Kafka asked: How can we do both? Answer: Consumer Group
Consumer Group
Invented to do parallel processing on partitions. Consumer groups remove the awareness of partitions from the consumer.
- To act like a queue, put all your consumers in one group.
- To act like a pub/sub, put each consumer in a unique group.
- We get parallel processing for free.
Distributed System
Spin up another broker, Kafka then marks Leader and follower.
It is possible that one broker be leader for one partition and a follower for another partition.
But where is the leader information store?
Meet ZooKeeper
Example
Spin up Kafka cluster
# run zookeeper
docker run --name zookeeper -p 2181:2181 -d zookeeper
# run kafka broker - change the hostname
docker run -p 9092:9092 --name kafka -e KAFKA_ZOOKEEPER_CONNECT=MacBook-Air.local:2181 -e KAFKA_ADVERTISED_LISTENERS=PLAINTEXT://MacBook-Air.local:9092 -e KAFKA_OFFSETS_TOPIC_REPLICATION_FACTOR=1 -d confluentinc/cp-kafka
Write node js Producer/
Creating a Topic
const { Kafka } = require('kafkajs');
async function run() {
try {
const kafka = new Kafka({
clientId: 'myapp',
brokers: ['MacBook-Air.local:9092'],
});
const admin = kafka.admin();
console.log('connecting...');
await admin.connect();
console.log('connected.');
// A-M, N-Z
await admin.createTopics({
topics: [
{
topic: 'users',
numPartitions: 2,
},
],
});
console.log('topic created successfully');
await admin.disconnect();
} catch (ex) {
console.error(`something went wrong ${ex}`);
} finally {
process.exit(0);
}
}
run();
Creating a Producer
const { Kafka } = require('kafkajs');
const msg = process.argv[2];
async function run() {
try {
const kafka = new Kafka({
clientId: 'myapp',
brokers: ['MacBook-Air.local:9092'],
});
const producer = kafka.producer();
console.log('connecting...');
await producer.connect();
console.log('connected.');
// A-M 0, N-Z 1
const partition = msg[0] < 'N' ? 0 : 1;
const result = await producer.send({
topic: 'users',
messages: [
{
value: msg,
partition: partition,
},
],
});
console.log(`send successfully: ${JSON.stringify(result)}`);
await producer.disconnect();
} catch (ex) {
console.error(`something went wrong ${ex}`);
} finally {
process.exit(0);
}
}
run();
Creating a Consumer
const { Kafka } = require('kafkajs');
async function run() {
try {
const kafka = new Kafka({
clientId: 'myapp',
brokers: ['MacBook-Air.local:9092'],
});
const consumer = kafka.consumer({
groupId: 'group-1',
});
console.log('connecting...');
await consumer.connect();
console.log('connected.');
await consumer.subscribe({
topic: 'users',
fromBeginning: true,
});
await consumer.run({
eachMessage: async (result) => {
console.log(
`Received message ${result.message.value} on partition ${result.partition}`
);
},
});
} catch (ex) {
console.error(`something went wrong ${ex}`);
} finally {
}
}
run();
Pros & Cons of Kafka
Pros
- Append only Commit log
- Performance: Reading and Writing is fast.
- Distributed
- Long Polling
- Event driver, Pub sub, and Queue
- Scaling
- Parallel Processing
Cons
- Zookeeper
- Producer-explicit partition can lead to problems
- It is complex to install, configure, and manage
Questions
The messages in a partition in Kafka consumed sequentially by multiple consumers?
Key Concepts:
- Topic: A category or feed name to which messages are published.
- Partition: A partition is a division of a topic’s log.
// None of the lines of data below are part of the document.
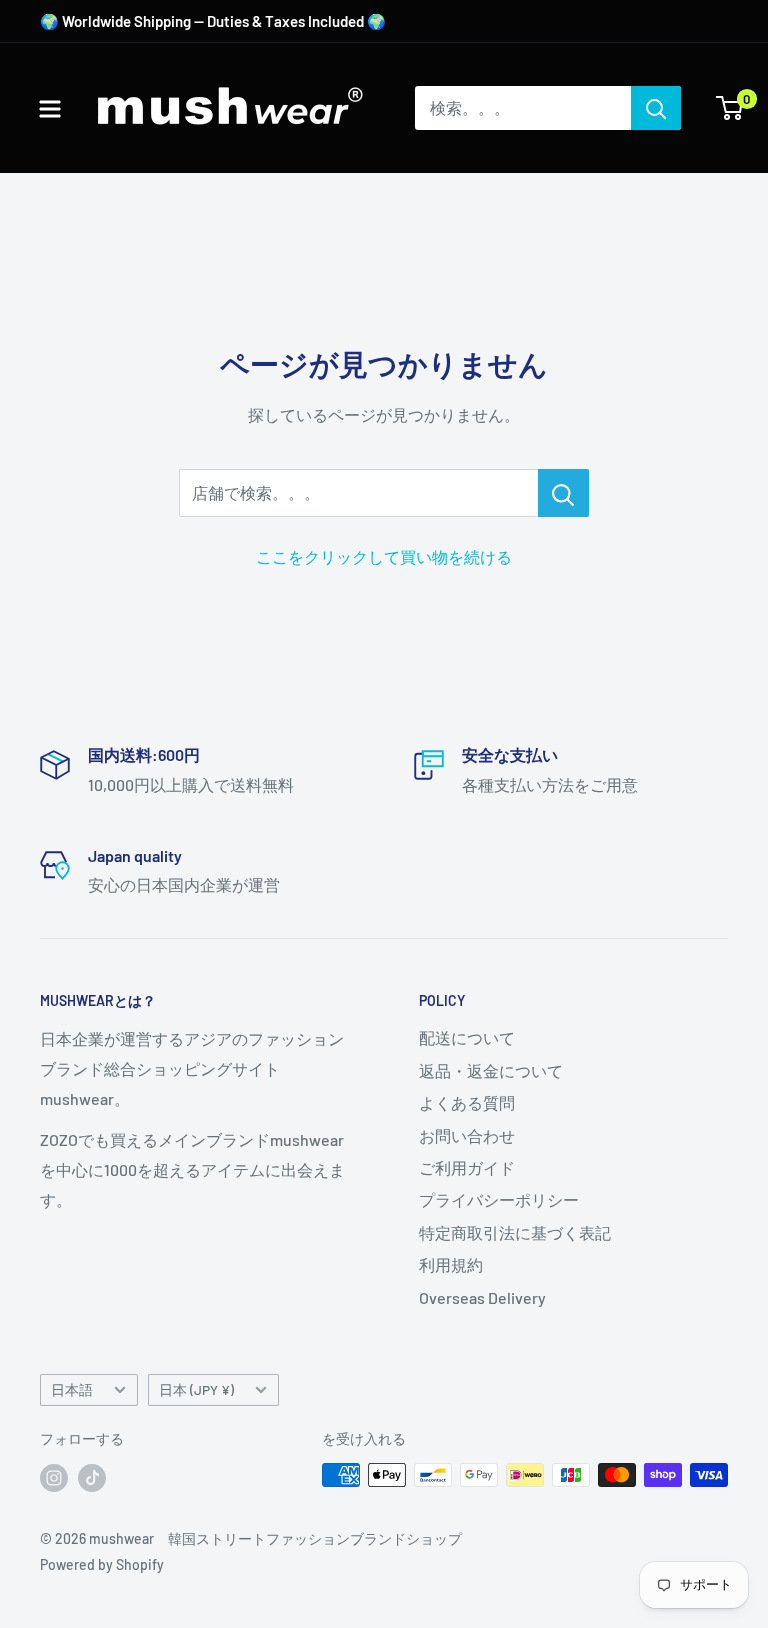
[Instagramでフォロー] (54, 1477)
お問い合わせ (467, 1135)
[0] (730, 108)
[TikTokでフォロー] (92, 1477)
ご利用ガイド (467, 1167)
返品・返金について (491, 1070)
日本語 (72, 1389)
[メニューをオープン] (50, 109)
Each partition is an ordered, immutable sequence of messages.
- Consumer Group: A group of consumers that work together to consume a topic. Each consumer in the group is assigned to one or more partitions exclusively.
How Consumption Works:
- Each partition is assigned to only one consumer within a consumer group.
- The consumer reads messages from the assigned partition sequentially. This means that messages are consumed in the order they were produced.
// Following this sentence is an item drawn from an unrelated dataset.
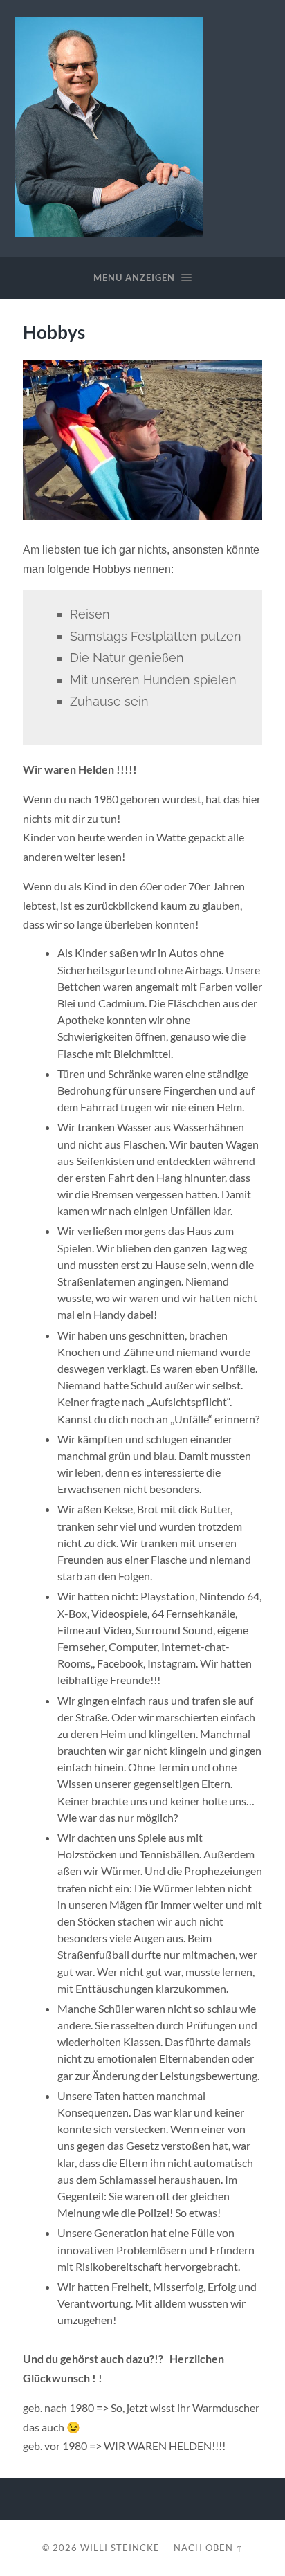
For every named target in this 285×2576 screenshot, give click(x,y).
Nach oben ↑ (208, 2547)
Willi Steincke (120, 2547)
- Multiple consumers can be part of the same consumer group, and Kafka will distribute the partitions among them. However, within a single partition, the order of messages is maintained and consumed by only one consumer at a time.
Example:
Consider a topic with 3 partitions (P0, P1, P2)
and a consumer group with 3 consumers (C1, C2, C3)
:
- P0 might be assigned to C1.
- P1 might be assigned to C2.
- P2 might be assigned to C3.
Each consumer will consume messages from their respective partitions sequentially. If you add more consumers than partitions, some consumers will be idle as partitions cannot be split further.